An all-powerful government has alienated so many people with its clod-hoppingly intolerant directives that it has become terrified of its own shadow and has no choice but to use its power to crack down even further, forcing even the merest semblance of dissonance and dissidence to sink further into the cracks and take refuge in ambiguities and double meanings that necessitate an even more disproportionately heavy-handed reaction on the part of the state.

The more a dictator tries to control, the more he wants and needs to control, and the more vulnerable he becomes. The focal point or fulcrum of dissent becomes concentrated in smaller and smaller places, in ever tinier gaps in the jurisdiction of the Big Other.  Hence, China's increasingly heavy-handed approach to the notion of satire

While post-Soviet Russia has taken refuge in a sort of sneering, all-encompassing cynicism in which they can even create their own opposition party, China's authoritarians continue to take themselves very, very seriously indeed. And they struggle even to admit to the possibility of humour, which is inherently subversive.  Jokes undermine the Party’s absolute authority, its droit de seigneur over every aspect of public discourse.

In The Book of Laughter and Forgetting, the great Milan Kundera says there are two kinds of laughter:

..whereas the devil’s laughter denoted the absurdity of things, the angel on the contrary meant to rejoice over how well ordered, wisely conceived, good and meaningful everything here below was.

No prizes for guessing which one the Chinese government prefers.
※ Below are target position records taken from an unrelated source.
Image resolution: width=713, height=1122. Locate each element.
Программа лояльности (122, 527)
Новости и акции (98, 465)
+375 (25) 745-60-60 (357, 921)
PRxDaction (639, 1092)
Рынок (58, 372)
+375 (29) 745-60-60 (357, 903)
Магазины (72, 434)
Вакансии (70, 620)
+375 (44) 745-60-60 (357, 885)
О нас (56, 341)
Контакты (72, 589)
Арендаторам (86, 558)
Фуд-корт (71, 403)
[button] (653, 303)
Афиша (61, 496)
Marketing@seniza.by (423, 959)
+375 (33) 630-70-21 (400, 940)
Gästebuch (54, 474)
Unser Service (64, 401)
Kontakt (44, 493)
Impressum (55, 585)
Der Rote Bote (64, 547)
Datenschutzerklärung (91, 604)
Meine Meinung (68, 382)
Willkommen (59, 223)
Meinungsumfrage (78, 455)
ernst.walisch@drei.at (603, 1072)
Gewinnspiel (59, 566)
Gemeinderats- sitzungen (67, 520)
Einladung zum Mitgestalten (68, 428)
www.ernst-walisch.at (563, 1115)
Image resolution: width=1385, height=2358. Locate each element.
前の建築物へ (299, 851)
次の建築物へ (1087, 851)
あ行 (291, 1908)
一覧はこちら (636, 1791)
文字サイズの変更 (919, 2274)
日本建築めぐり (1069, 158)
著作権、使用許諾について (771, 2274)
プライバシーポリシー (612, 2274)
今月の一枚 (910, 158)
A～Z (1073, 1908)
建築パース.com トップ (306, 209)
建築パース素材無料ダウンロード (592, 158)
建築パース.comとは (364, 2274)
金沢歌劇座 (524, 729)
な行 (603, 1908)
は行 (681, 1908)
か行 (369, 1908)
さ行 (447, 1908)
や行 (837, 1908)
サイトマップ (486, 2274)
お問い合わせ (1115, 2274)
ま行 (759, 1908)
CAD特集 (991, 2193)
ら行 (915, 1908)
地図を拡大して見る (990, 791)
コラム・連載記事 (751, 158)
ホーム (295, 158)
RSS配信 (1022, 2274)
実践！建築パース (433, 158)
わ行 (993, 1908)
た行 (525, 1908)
And so, we have Xi, widely considered the most powerful man on the planet, presiding over a censorship regime that cracks down upon the misuse of the National Anthem and the misappropriation of solemn images from Chinese history, and cannot even turn a blind eye to an affectionate internet meme likening the portly "Papa Xi" to Winnie the Pooh.  China's ruling Party is rock hard, immovable, but strangely brittle.